Recorded data

=-=-=

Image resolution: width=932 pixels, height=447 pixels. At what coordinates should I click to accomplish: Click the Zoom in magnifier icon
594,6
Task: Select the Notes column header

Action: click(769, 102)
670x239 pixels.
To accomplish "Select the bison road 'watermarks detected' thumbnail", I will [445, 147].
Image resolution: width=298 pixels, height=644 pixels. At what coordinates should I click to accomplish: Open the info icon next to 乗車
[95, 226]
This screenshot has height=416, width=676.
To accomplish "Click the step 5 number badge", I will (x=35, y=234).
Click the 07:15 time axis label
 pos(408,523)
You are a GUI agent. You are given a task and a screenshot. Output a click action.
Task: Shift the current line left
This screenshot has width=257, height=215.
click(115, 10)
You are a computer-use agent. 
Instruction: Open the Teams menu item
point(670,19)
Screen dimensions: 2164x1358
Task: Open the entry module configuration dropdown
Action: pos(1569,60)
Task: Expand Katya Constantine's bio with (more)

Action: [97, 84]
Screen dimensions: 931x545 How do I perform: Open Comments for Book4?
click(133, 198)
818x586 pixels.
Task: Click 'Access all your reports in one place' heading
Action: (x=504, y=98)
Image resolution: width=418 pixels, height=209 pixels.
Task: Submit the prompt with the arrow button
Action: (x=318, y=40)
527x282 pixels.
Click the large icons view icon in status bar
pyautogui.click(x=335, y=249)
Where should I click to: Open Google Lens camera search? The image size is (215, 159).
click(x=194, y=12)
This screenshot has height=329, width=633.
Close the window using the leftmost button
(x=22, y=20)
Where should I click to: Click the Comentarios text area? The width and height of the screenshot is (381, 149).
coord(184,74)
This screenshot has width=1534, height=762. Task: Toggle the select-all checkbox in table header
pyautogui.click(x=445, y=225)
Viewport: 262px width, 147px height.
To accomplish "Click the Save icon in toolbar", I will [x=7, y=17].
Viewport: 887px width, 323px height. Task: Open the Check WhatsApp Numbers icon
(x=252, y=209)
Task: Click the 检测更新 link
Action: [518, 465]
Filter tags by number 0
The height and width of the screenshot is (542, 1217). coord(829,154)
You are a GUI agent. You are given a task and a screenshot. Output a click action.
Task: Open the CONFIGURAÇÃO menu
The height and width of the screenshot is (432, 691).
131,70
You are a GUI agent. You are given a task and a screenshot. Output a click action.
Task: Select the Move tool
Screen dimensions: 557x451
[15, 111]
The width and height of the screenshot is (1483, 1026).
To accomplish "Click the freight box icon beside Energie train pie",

=-=-=

**REQUIRED WORK**: Would you output the lines from the one that contains "Screen dimensions: 557x451" to the end of the data, both ends included, exactly as they appear?

**WRITTEN SOLUTION**:
Screen dimensions: 557x451
[15, 111]
The width and height of the screenshot is (1483, 1026).
To accomplish "Click the freight box icon beside Energie train pie",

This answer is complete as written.